Speaking of crazy, that leads us into the topic of the day! (What a segueway, I tell ya!) Welcome, friends and countrymen, to Therapeutic Thursday!
Man, I tell you, I wish I had a trumpet sound that would automatically blow when I come to announcing these daily themes. Of course, it would have to be able to sense when you came to the right moment in your reading. Oh well.
Anyway, where was I? Oh, yes, Therapeutic Thursday. What is it? Basically, it is a day I can talk about anything pertaining to me or my life, to help keep me sane. Some weeks it might be deep and meaningful, talking about a near forgotten memory, and other weeks it will be as deep as a frisbee.
Like today.
Oh, sure, I could've busted out with some childhood emotional scarring for today, but I figured I'd talk about what is really affecting me right now. What's that?
The cold.
I have a horrible confession. As I sit here, born and raised in Michigan, it is January 3, 2008, and the temperature sits in the single digits, and I AM MISERABLE.
That's right. No fronting, no posturing about being used to this cursed weather due to my north central upbringing - I hate it. I hate the cold weather. I hate it, I hate it, I hate it.
I used to bear the weather better. I used to not be bothered by it so much. I don't know what happened. Perhaps it was four and a half years of living in Kentucky, where winter didn't stretch from October until May and storms don't tend to drop 15 inches of snow in 36 hours.

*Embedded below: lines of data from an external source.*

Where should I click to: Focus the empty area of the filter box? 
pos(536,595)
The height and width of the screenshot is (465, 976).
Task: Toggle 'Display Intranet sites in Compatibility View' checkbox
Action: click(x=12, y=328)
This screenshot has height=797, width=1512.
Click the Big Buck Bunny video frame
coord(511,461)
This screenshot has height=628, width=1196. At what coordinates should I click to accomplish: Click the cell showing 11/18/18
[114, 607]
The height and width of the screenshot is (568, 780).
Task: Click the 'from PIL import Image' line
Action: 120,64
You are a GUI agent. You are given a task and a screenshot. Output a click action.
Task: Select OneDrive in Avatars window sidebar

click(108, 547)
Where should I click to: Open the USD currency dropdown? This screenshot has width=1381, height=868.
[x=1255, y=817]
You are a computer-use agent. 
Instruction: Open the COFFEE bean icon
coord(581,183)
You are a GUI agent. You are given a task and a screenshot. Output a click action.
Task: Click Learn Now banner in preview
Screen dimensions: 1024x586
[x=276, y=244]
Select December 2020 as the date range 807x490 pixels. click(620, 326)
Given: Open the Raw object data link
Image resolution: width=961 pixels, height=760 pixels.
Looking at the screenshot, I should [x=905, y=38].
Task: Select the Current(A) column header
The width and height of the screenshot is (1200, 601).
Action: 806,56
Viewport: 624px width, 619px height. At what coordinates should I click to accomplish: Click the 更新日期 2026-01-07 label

(Yeah, that's right, I'm sick of the snow, too. I wouldn't mind a couple of inches that would stick around for a while, but we don't get that. We get these stinking "bring the world to a standstill" storms that only make driving a terrifying adventure. I'm reminded of the wisdom of a line said by Alex P. Keaton on Family Ties, "How is it we can put a man on the moon, but we can't stop this white slop from falling out of the sky?!?")
I know some of you don't understand. You live in warmer climates and have done so all your lives. You think of the snow and cold with wishful thoughts of snowmobiling and skiing and snowboarding and fireplaces and wooly sweaters.
That is all propoganda.
The governments of the frozen tundra states are trying to fool you into thinking that vacationing in these places is a good idea.Don't buy into the hype. Go somewhere nice and warm where the sun comes out.
This is a public service announcement from the Anti-Tourism Board of Michigan.
I'll type at you later.
(My first request - Red Sonja. Sorta.)